# WHAT YOU SHOULD DO
Render the entries from the line containing "Task: Select the waypoint path drawing tool" through the last entry as a two-column CSV with the headers instruction and response. Give one row per entry, put each field in double quotes with its line breaks replaced by spaces, and omit the pictures.

=== GIVEN RECORDS ===

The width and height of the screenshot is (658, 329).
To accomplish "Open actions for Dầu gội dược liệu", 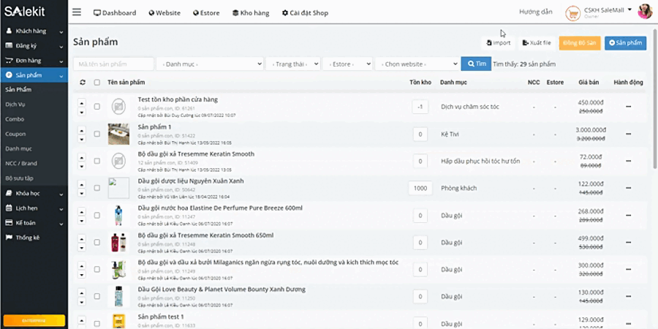I will [x=628, y=188].
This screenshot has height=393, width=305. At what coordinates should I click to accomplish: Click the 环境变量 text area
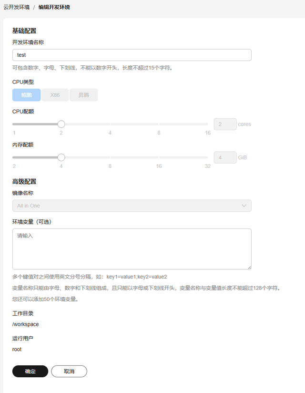click(132, 249)
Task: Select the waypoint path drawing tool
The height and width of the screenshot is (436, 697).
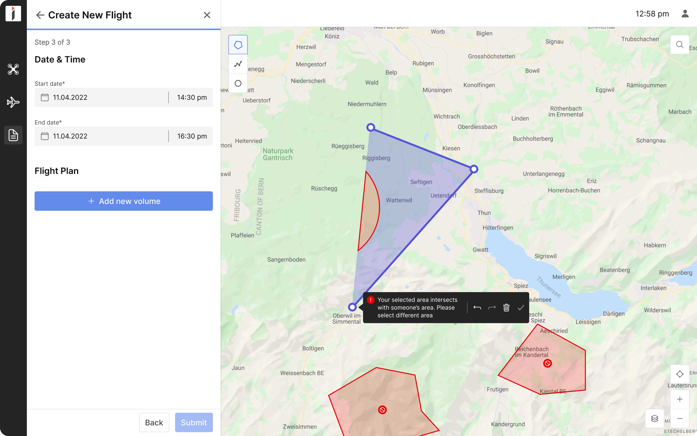Action: pyautogui.click(x=238, y=64)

===

# EXERCISE OUTPUT
instruction,response
"Task: Select the waypoint path drawing tool The height and width of the screenshot is (436, 697).","Action: pyautogui.click(x=238, y=64)"